3e. De-Identification
3f. Probabilistic (inferred) information and GDPR
The Data Scientist is often able to generate more or less accurately inferred information about a person (e.g. gained over statistical similarities with other people) and will treat this information in the same way personal data subject to GDPR and ascribing the newly inferred information a score indicating how reliable it is. Moreover, algorithmic inferred information about a person shall be given the same treatment as factual information (expected under compliance with GDPR)
Algorithms and models
4a. Exhaustive algorithms: Data dredging, Data fishing, Data snooping, p-hacking
The Data Scientist is responsible for separating correlations that are the results of chance or deliberate data-mining driven searches vs. well established hypothesis-driven correlated information. Where exhaustive methods have been used to locate anomalies etc these results should be clearly declared as such, and not represented as a consequence of specific hypothesis-driven analyses, without further statistical tests.
4b. Sampling bias
4c. Survivorship bias
4d. Discarding unfavorable data
4e. Causality and correlation
4f. Crisp geolocation analysis and Gerrymandering
4g. Big picture beyond accuracy metrics
4h. Data Science and Publication bias
4i. Accuracy vs. Explainability trade-off
The Data Scientist needs to make the right call, depending on the particular problem, between accuracy and explainability. There are situations where explainability should prevail over accuracy. Conversely, there are times when explainability is not a must have. It is expected a professional decision based on the predicted use of the model
4j. Mandatory documentation of accuracy and precision and fit-for-purposeness
4k. Pre-trained models re-usability
More and more data scientists consider using a third party pre-trained model (e.g.: pre-trained word embeddings – such as word2vec, Glove or fastText- or pre-trained object recognition/image classifier CNNs -Oxford VGG16, YOLO, etc-). The Data Scientist is responsible for auditing model against all the clauses of this code of conduct.
4l. AI Reproducibility
Most of the models created by data scientists have stochastic components, meaning there is no guarantee that the same model will be produced given the same training data. Moreover, it’s a known issue, that fixing a seed to force reproducibility compromises the parallelization of the models.
The Data Scientist shall be responsible to ensure reproducibility in situations where understanding the overall behavior of the system is critical.
4m. Cold-Start Bias
A common source of bias is the cold start phase, where no data is available but the system needs to function according to a set of predefined data. The Data Scientist is responsible for pinpointing the potential limitations of any intelligent system in a ramp-up phase and how the existence of abundant data will change the output of the system.

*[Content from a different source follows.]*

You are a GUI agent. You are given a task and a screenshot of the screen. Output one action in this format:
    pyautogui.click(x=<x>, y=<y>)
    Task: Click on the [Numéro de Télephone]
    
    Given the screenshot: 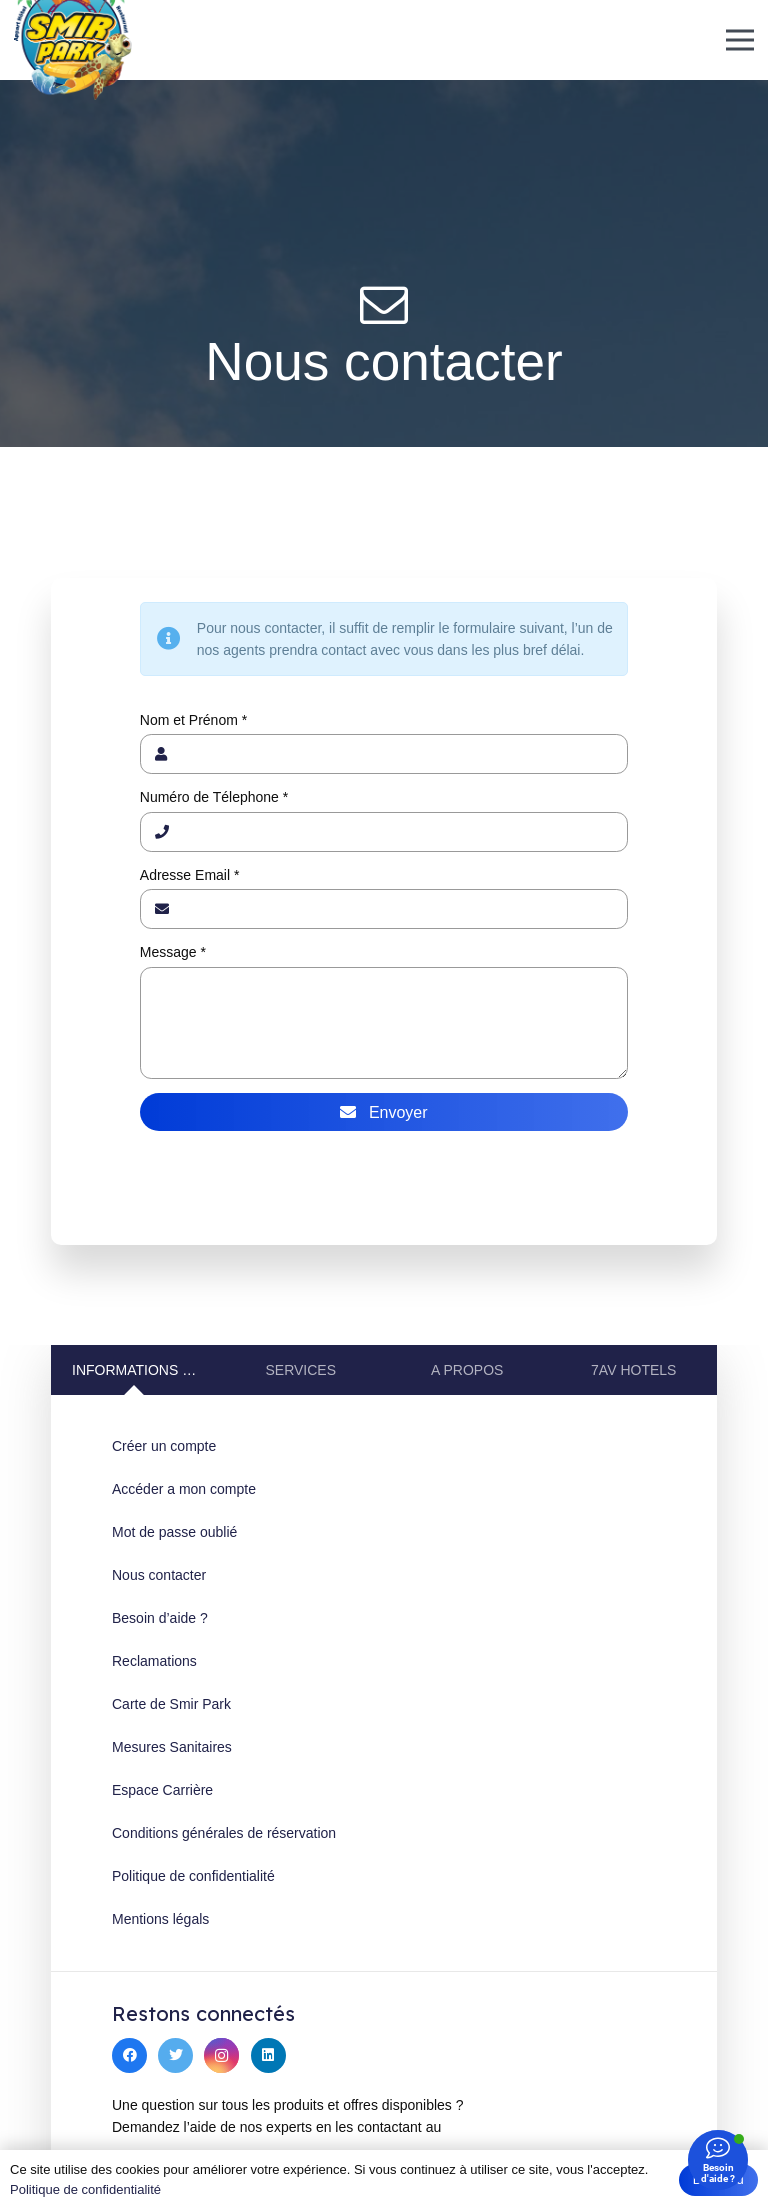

4n. Prejudices and attempts against fundamental rights
Transparency Objectivity and Truth
5a. Transparency as a duty
5b. Provable objective results
5c. Clear results communication
5d. Transparency on quality of the results
The Data Scientist shall provide a standardized framework to demonstrate how good the resulting model is, applying industry-wide best practices (train, test and validating data sets, etc) and keeping training, test and validation data sets for proof. If required, the seed used to train the system shall also be kept to allow for reproducibility.